**Exercise brief**
Copy out each line of the material in which the word "computer" appears.

= Beginning of Section =

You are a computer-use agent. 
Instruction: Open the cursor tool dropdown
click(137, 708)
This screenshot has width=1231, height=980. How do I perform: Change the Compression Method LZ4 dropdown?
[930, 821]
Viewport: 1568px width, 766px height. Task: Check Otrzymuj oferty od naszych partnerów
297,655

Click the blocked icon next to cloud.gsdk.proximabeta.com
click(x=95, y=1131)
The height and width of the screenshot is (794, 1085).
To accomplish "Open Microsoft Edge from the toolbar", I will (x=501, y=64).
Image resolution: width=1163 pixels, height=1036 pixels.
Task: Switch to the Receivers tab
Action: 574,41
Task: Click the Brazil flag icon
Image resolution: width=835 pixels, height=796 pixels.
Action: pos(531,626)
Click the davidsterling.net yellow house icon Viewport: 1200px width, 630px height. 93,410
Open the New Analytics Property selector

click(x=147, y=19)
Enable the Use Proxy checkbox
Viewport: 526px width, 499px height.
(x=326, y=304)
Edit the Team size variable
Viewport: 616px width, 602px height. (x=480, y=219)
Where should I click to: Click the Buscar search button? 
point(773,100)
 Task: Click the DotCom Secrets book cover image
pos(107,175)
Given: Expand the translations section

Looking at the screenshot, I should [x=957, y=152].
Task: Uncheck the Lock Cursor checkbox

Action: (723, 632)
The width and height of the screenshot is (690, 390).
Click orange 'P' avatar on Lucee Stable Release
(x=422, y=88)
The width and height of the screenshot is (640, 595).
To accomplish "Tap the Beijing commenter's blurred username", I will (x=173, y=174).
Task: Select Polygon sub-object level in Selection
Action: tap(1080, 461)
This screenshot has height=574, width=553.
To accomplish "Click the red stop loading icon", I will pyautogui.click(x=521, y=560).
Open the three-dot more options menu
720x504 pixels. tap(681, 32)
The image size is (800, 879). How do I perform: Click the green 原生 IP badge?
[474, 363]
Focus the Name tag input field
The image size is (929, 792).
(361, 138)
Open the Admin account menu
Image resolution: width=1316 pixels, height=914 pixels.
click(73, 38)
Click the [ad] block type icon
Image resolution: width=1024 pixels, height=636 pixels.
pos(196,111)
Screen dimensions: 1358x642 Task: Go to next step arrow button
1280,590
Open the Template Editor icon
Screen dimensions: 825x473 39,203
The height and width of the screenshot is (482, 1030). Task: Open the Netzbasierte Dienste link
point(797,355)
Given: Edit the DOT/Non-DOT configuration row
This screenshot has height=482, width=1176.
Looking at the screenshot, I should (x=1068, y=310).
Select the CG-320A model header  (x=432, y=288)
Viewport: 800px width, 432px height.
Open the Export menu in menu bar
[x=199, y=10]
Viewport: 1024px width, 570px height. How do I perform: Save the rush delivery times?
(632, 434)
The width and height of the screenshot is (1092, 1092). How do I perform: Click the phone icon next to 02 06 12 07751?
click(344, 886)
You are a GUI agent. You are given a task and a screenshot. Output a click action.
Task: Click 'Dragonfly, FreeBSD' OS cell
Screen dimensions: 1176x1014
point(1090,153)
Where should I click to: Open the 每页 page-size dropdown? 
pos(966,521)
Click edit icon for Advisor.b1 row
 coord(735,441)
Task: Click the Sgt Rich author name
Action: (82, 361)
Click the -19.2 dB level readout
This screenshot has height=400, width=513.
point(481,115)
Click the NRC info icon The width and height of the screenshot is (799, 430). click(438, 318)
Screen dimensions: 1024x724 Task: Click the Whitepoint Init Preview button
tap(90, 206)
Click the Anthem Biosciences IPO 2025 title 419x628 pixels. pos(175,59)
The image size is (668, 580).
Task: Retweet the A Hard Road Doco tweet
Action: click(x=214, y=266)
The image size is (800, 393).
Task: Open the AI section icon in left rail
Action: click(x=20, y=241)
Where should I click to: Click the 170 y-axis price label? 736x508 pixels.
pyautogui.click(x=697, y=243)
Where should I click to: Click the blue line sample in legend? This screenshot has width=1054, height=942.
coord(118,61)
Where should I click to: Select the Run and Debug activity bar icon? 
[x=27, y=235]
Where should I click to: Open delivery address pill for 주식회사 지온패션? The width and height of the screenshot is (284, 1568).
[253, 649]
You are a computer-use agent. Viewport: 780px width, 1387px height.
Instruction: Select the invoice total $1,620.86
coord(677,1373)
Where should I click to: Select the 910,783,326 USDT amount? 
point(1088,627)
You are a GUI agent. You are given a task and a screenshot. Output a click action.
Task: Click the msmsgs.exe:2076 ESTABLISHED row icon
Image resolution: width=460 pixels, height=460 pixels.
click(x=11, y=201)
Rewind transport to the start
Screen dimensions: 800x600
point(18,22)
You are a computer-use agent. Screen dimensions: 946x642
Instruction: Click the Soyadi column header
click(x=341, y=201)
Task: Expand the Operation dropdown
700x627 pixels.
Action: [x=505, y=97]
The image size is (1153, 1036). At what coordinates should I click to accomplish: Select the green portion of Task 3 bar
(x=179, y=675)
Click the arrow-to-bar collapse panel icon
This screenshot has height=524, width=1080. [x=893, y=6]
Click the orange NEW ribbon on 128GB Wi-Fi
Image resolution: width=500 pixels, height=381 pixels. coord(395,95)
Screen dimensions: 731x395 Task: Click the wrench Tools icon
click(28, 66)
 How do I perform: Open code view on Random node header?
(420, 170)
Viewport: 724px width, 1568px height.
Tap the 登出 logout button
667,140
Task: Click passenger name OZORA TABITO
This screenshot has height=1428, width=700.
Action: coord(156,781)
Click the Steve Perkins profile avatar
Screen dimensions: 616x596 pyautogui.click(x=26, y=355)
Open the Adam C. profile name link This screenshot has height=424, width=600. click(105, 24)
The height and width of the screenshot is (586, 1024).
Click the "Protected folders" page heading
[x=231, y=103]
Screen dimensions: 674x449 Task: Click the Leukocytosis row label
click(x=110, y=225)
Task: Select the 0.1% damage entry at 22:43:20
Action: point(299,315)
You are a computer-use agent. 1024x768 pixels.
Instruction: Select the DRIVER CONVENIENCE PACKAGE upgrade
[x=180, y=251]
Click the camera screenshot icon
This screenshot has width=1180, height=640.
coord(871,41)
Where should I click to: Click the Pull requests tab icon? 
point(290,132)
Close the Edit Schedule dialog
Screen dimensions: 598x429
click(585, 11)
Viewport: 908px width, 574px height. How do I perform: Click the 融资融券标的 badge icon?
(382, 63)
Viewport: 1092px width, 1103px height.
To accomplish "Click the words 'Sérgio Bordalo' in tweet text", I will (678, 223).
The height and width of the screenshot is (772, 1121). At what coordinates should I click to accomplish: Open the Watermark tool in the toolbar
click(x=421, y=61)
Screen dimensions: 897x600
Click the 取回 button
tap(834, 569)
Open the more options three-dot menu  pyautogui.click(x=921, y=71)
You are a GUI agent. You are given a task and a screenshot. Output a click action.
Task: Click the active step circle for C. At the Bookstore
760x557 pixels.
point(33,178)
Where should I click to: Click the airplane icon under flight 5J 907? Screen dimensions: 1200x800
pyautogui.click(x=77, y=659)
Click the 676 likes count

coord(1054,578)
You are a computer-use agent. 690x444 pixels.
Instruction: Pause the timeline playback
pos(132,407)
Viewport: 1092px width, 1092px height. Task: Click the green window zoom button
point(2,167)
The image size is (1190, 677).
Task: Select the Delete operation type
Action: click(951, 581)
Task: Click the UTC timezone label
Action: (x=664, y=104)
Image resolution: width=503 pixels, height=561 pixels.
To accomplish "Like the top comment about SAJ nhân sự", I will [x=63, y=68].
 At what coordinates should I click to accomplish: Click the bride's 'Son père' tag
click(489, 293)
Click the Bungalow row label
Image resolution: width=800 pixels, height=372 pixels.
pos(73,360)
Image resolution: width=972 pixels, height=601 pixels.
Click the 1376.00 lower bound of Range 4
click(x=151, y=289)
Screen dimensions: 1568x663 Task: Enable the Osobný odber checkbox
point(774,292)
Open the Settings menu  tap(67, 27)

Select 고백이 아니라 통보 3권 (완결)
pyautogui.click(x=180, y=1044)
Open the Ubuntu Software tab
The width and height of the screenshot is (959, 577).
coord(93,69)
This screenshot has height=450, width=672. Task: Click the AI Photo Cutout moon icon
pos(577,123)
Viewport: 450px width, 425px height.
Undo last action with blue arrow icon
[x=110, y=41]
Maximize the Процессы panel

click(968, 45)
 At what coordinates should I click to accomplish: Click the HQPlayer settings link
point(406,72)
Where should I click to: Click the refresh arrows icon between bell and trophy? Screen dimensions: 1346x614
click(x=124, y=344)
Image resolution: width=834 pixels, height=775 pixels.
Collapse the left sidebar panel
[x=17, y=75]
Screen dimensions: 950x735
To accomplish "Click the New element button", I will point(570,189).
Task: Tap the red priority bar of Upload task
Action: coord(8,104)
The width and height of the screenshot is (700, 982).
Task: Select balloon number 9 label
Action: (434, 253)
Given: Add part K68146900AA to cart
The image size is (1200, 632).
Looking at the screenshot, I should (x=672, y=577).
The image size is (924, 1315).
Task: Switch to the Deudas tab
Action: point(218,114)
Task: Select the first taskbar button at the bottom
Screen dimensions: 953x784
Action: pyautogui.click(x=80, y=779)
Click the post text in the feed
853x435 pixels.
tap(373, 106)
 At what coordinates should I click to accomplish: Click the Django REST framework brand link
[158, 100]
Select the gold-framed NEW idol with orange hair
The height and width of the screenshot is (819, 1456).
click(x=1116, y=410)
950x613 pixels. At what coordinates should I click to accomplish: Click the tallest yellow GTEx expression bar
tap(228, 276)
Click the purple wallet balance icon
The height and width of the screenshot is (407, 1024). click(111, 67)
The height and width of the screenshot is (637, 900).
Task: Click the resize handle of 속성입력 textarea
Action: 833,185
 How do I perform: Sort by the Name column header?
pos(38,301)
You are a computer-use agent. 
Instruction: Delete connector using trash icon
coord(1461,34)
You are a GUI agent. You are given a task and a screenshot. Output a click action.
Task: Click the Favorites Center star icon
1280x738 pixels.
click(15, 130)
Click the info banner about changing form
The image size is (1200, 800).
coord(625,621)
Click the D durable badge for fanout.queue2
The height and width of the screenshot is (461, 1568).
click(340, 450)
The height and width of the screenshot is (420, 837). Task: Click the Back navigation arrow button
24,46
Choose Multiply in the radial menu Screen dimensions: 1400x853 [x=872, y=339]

= End of Section =

**Your solution**
You are a computer-use agent. 
You are a computer-use agent. Viewport: 780px width, 1387px height.
You are a computer-use agent. Screen dimensions: 946x642
You are a computer-use agent. 1024x768 pixels.
You are a computer-use agent. 690x444 pixels.
You are a computer-use agent. 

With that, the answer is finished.